Prior to the release of weekly data about supplies, West Texas Intermediate crude oil futures also pushed ahead. Zueitina and Hariga, two Libyan ports handed over by rebels to the government this week, will remain under restrained circumstances through this Sunday at minimum, according to member Sliman Qajam with the energy committee in Tripoli told the news source on Wednesday.
The price of the energy commodity also benefited from ongoing tensions between western nations and Russia regarding Ukraine.

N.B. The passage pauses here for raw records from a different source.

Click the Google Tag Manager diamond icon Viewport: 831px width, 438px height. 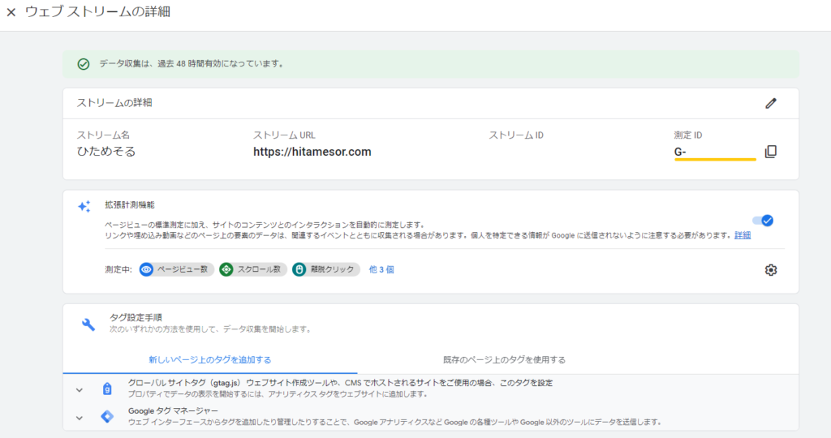pos(107,417)
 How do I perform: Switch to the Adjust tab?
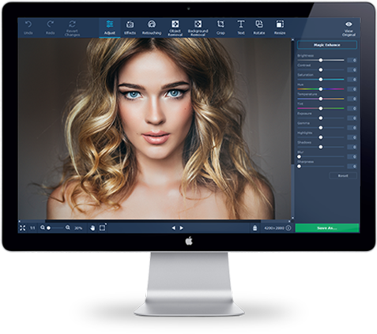110,28
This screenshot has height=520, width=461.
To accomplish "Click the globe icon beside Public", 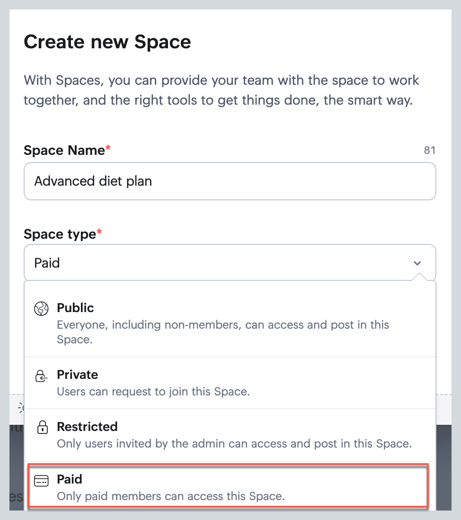I will pyautogui.click(x=42, y=309).
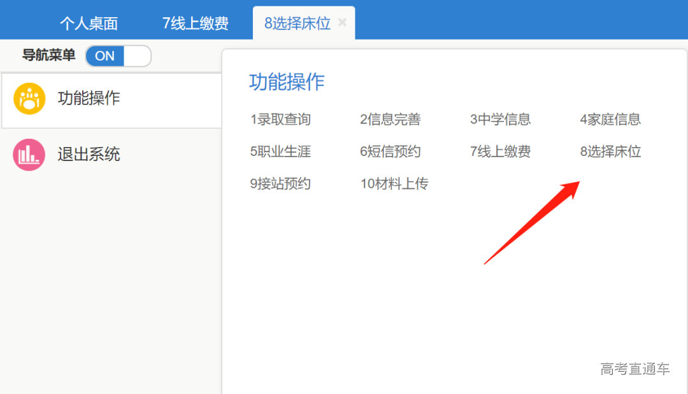This screenshot has height=394, width=688.
Task: Switch to the 个人桌面 tab
Action: point(89,22)
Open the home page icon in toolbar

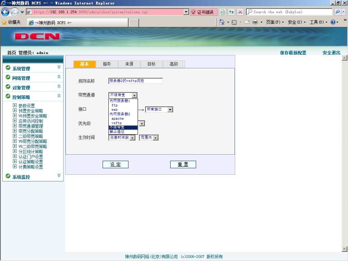pos(222,22)
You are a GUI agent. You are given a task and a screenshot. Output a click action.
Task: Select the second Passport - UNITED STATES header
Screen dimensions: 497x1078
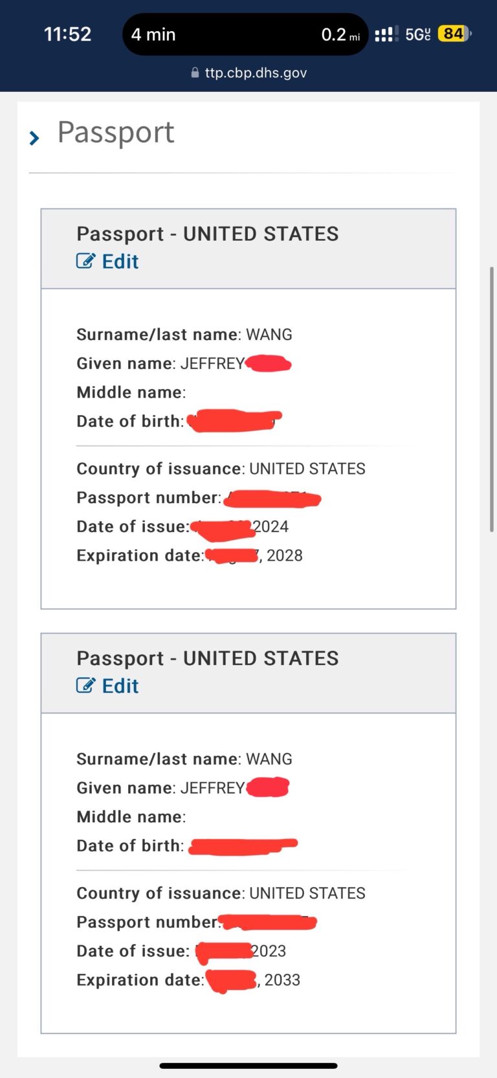point(207,658)
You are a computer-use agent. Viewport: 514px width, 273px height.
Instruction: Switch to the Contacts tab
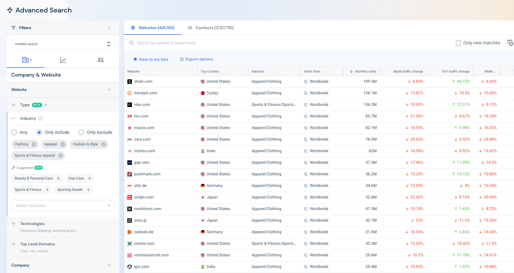click(x=211, y=28)
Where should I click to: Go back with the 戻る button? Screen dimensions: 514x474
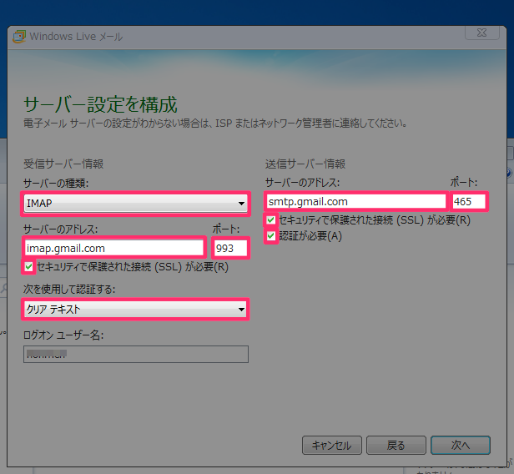click(x=396, y=445)
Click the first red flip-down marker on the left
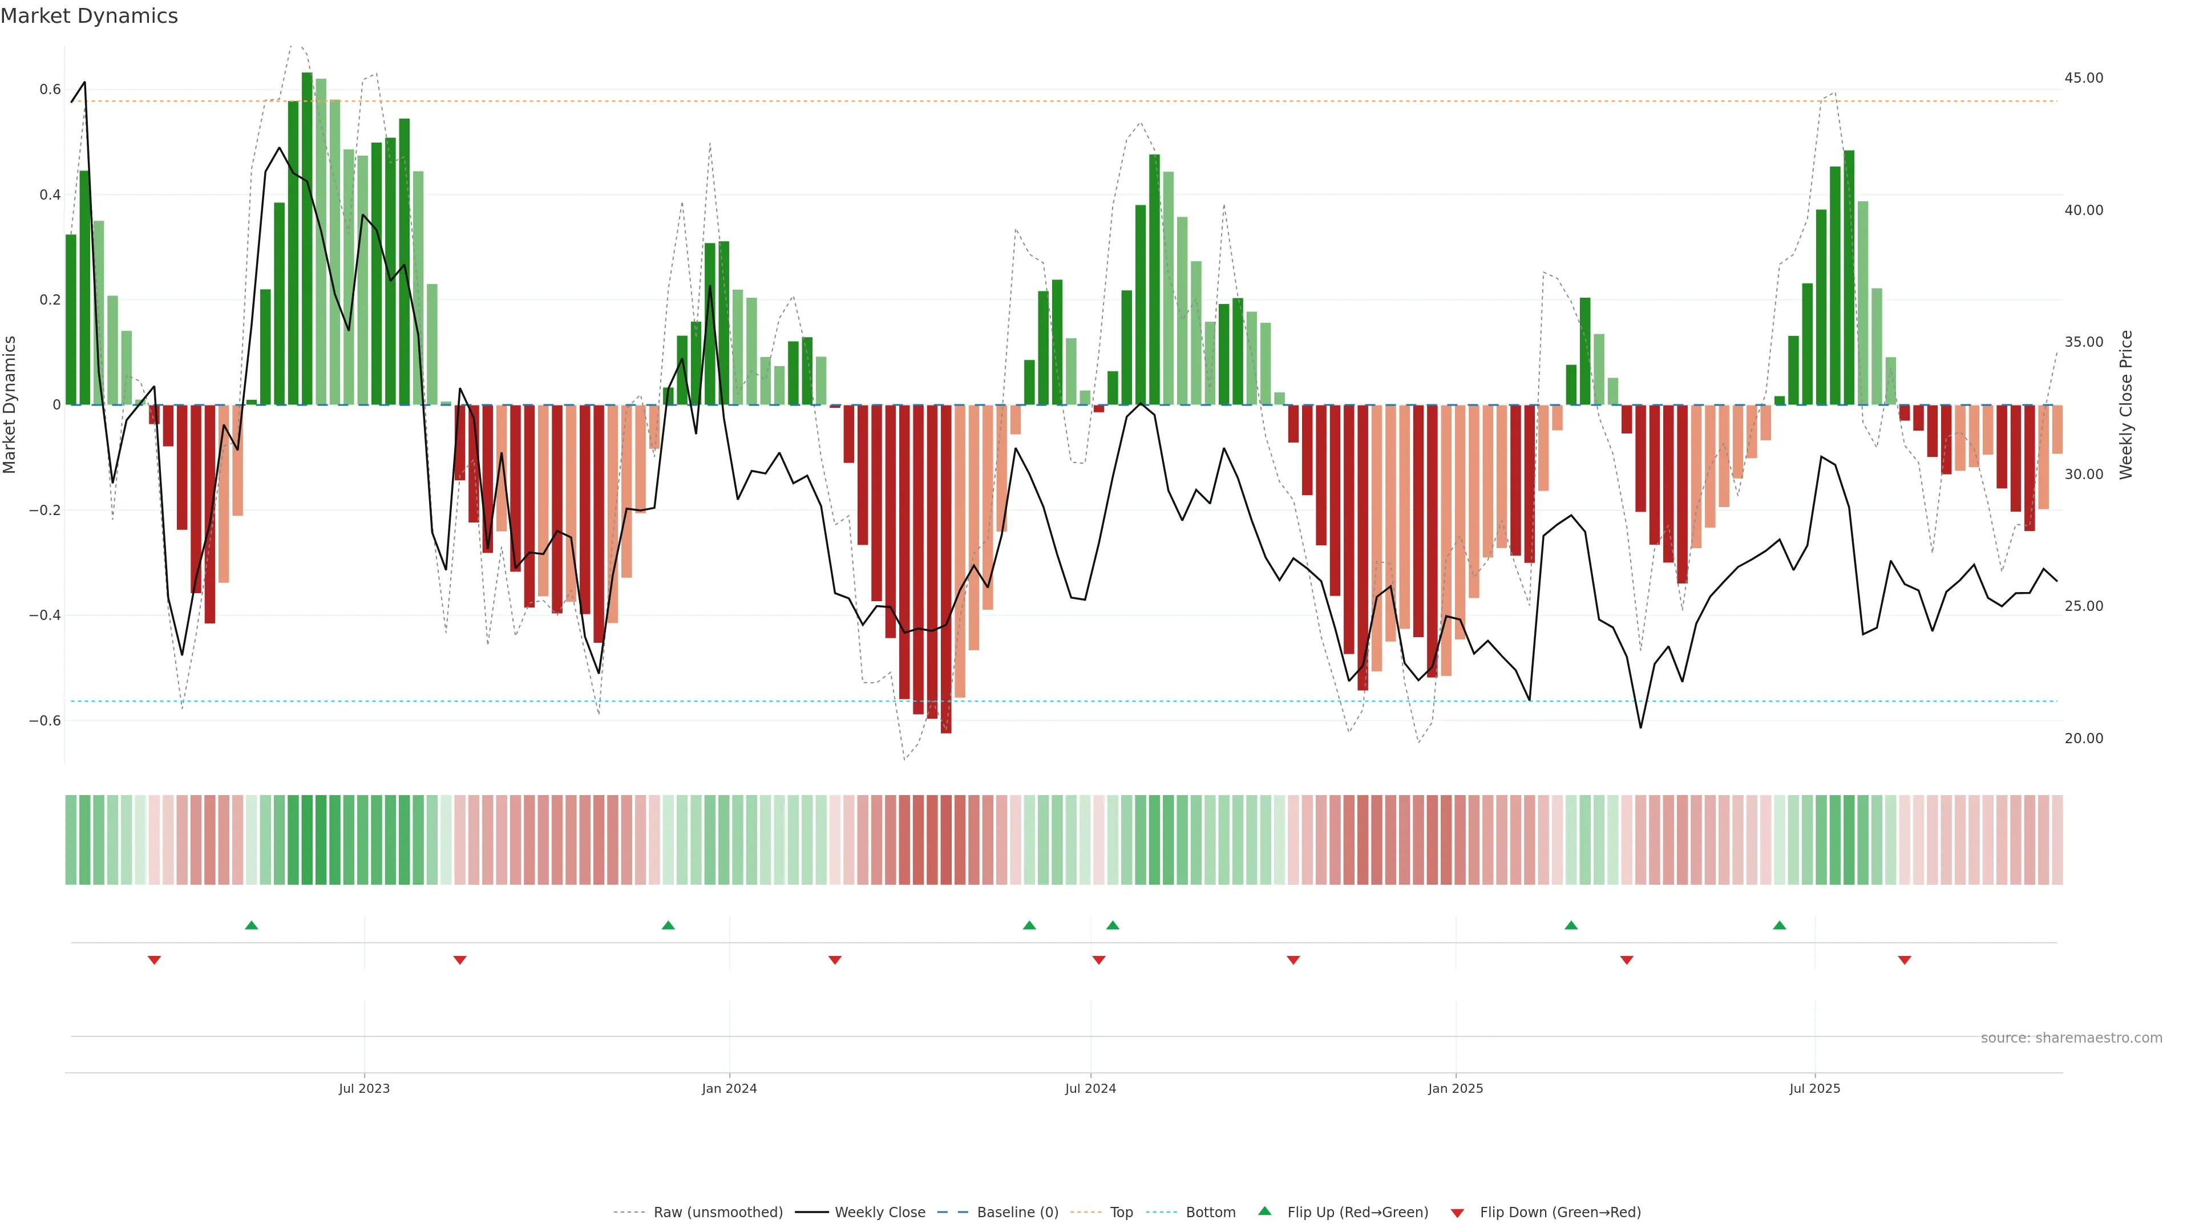 coord(154,960)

"The handover to regular security personnel of the two east Libyan oil terminals that were released by rebels at the beginning of the week appears to be experiencing delays," states a report authored by head of commodities research Eugen Weinberg with Commerzbank AG, according to Bloomberg. "This is lending support to oil prices, as is the further escalation of the situation in East Ukraine."
At 9:35 a.m. on Wednesday, WTI crude oil futures surged 2.22 percent, a $2.23 rise to $102.67 per barrel. At 9:34 a.m., Brent crude oil futures edged up 0.07 percent, an 8-cent increase to $107.75 per barrel.

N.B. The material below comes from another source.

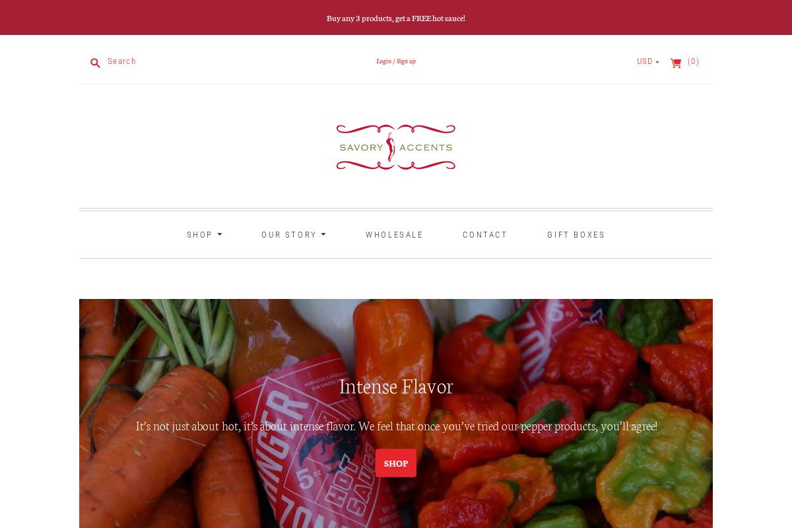Click the free hot sauce promo banner

click(396, 18)
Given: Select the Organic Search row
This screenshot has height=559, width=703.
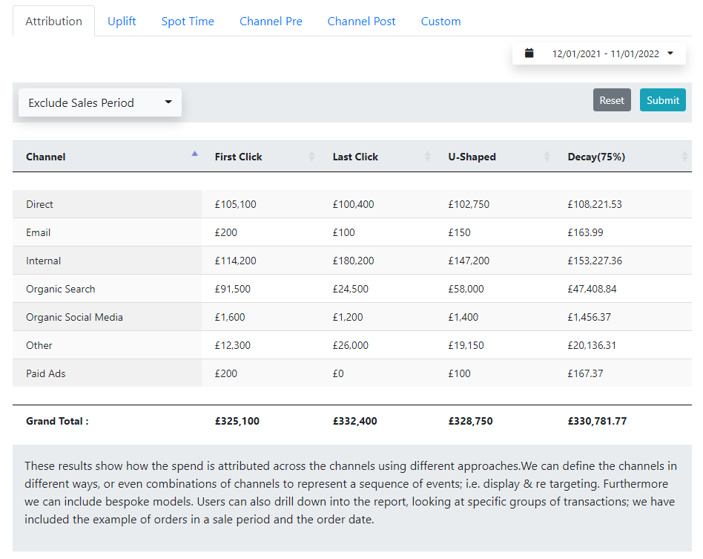Looking at the screenshot, I should pos(352,289).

Another factor is poised to impact the price of crude oil these days – reduced demand.
The Wall Street Journal reports demand for crude oil typically relaxes around now. That provides the opportunity for oil refineries to undertake maintenance procedures that they typically take on in preparation for the heavier driving season.
"It's hard to be short oil this time of year," Phil Flynn with Price Futures Group told The Wall Street Journal on Wednesday in regard to worries about seasonal demand and production.
Further, investors and analysts and closely watching ongoing geopolitical issues as a method of determining the denouement of the energy commodity.
Geopolitical issues manifest
Libya and Ukraine are the top issues regarding crude oil prices on Wednesday.
The two ports in Libya are considered key sites in the oil-rich nation. In Ukraine, authorities and separatists are increasingly confrontational, which could spell concerns about supply lines because Russia is a strong generator of the energy commodity.
The prospect of increased diplomatic action against Russia has not been ruled out since Russia annexed the Crimea region of Ukraine last month after Ukrainians ousted their leader in later February.
"Were the West to react by imposing sanctions on the Russian oil and gas sector, this would have a serious impact on supply and thus also on prices," states a note authored by Commerzbank Commodity Research, according to The Wall Street Journal.
Nigerian firm emerges
Shifting south, one of Africa's biggest energy companies has made a strong debut on the market.
Reuters reports Seplat, valued at roughly $1.9 billion, has offered 26.4 percent of its shares as part of combined market appearance.
Having sold well more than 143 million shares to investors, the company is raising the equivalent of $500 million, according to paperwork the company filed with the London Stock Exchange.
As the first company based in Nigeria to have listings in both Lagos and London, Seplat is slated to begin trading this week, the news source reports.
The company's top official said market circumstances are somewhat rough but the welcome that the company has received thus far is much to speak of. For that reason, the decision to list in both cities was a good one that bodes well looking forward.
"Despite a challenging market for oil and gas stocks, the response has been excellent and demonstrates strong demand in both London and at home," chairman Bryant Orjiako with Seplat said.